→ **Record extracts**

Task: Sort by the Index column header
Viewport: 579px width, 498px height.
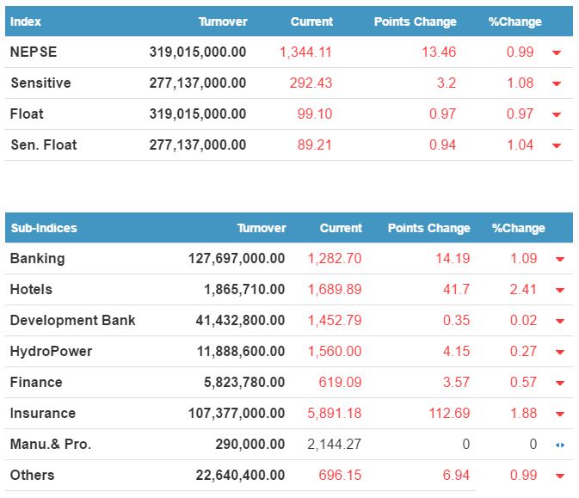Action: [x=26, y=22]
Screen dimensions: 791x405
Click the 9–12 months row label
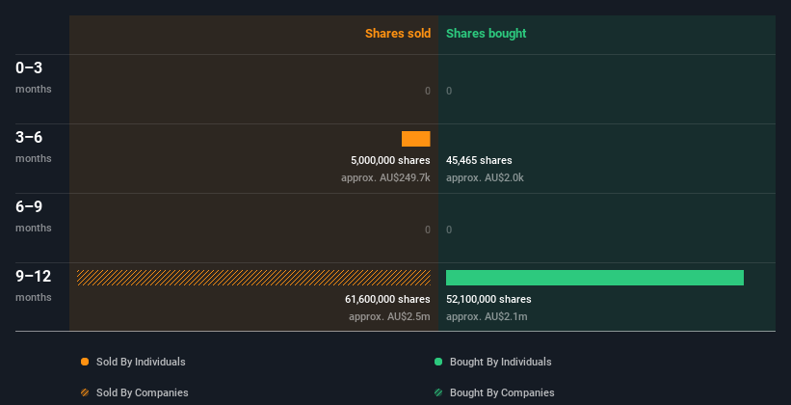pos(34,285)
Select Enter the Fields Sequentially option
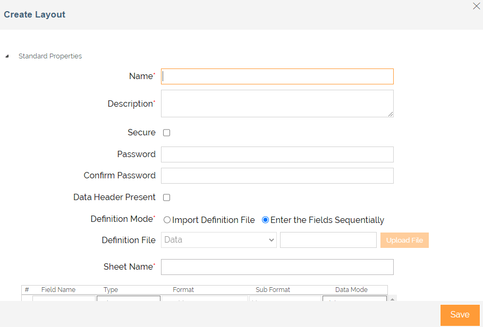This screenshot has width=483, height=327. pos(266,220)
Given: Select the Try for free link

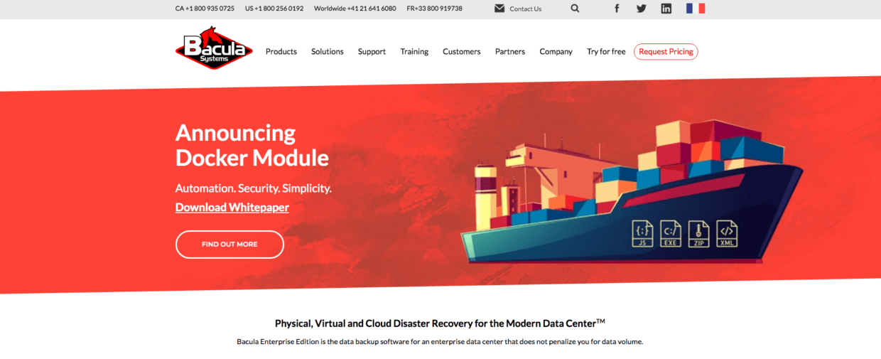Looking at the screenshot, I should (606, 52).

→ **Your goal**
With pictures left out, extract the lines from the one containing "Viewport: 579px width, 498px height." to the end of the material above, both included, exactly as written.

→ **Written reply**
Viewport: 579px width, 498px height.
Action: [x=26, y=22]
Screen dimensions: 791x405
Click the 9–12 months row label
pos(34,285)
Select Enter the Fields Sequentially option
This screenshot has width=483, height=327. pos(266,220)
Given: Select the Try for free link

Looking at the screenshot, I should (606, 52).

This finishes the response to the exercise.